What needs to be done
Continue the marketing blog post on merger lessons and brand alignment, starting right after the last sentence of the reader comment that closes it.

Passage provided
++++++++++

What lessons can we learn from all of this?

  • Not a new lesson but one we seem doomed to have to learn again and again: cultural alignment is absolutely essential to realizing the full potential of a merger/acquisition.

  • Brand building depends on a deep understanding of the company’s core values, beliefs, sense of self, attitudes, and aspirations. Don’t outsource and abdicate this process but rather engage a firm that will help you discover and articulate your identity.

  • Marketing must own aligning the customer’s experience with the brand promise at every customer touch point – advertising, website, sales, support, training, financing, repeat purchase, etc.

Posted October 6, 2006 |
Posted to Marketing Management

Comments

Hi Sridhar:

I've just read your review of the CMO summit you were at. Your description of Lenovo's messaging activities put me in mind of a set of ads I saw from Intel recently. Specifically I was reminded of the difficulty in understanding what you're trying to say to customers, and putting out a tight message around it.

++++++++++

Information provided
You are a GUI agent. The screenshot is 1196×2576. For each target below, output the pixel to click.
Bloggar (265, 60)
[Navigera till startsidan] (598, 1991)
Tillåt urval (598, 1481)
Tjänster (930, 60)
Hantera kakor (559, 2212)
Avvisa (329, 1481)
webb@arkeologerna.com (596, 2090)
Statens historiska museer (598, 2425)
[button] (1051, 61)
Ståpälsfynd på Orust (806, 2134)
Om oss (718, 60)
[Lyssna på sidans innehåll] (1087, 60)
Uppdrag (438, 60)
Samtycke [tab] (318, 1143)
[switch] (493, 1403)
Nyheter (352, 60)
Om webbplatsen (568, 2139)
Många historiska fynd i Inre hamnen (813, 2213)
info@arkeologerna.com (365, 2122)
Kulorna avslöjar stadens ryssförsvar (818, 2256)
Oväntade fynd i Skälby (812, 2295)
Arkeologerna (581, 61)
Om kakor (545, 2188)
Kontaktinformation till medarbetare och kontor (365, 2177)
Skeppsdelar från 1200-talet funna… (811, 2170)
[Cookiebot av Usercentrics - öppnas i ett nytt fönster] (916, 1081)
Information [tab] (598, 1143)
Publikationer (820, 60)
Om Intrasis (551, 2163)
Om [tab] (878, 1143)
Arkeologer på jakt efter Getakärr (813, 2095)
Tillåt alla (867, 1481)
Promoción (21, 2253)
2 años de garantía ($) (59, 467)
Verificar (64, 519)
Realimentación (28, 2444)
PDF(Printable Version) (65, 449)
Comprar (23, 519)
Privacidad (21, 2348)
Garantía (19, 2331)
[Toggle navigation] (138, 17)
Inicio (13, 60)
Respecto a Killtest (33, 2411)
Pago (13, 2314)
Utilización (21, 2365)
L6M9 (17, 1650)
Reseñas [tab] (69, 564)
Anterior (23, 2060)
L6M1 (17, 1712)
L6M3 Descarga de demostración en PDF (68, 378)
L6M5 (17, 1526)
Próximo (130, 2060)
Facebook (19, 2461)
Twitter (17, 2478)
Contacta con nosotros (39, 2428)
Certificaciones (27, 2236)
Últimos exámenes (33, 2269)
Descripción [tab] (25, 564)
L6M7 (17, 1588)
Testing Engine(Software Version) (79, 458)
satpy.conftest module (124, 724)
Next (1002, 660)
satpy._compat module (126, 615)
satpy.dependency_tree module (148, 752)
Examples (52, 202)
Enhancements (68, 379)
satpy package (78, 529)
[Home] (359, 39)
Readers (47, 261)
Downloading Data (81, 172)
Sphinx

++++++++++

Output for this exercise
Check out

http://www.intel.com/vpro/pebkac.htm?iid=vpro_home+spotlight_pebkac

Check Pebkac #7, #9 and #13. It would be nice if more tech firms put out messages this succinct. These short videos capture the essence of every network admins headaches.


Steve

Posted by: Stephen Seal | October 10, 2006 8:18 AM

Sridhar --

It was great to meet you at the summit. I agree that this year's summit was less interesting than last year's, especially since it was so focused on consumer marketing and brand building.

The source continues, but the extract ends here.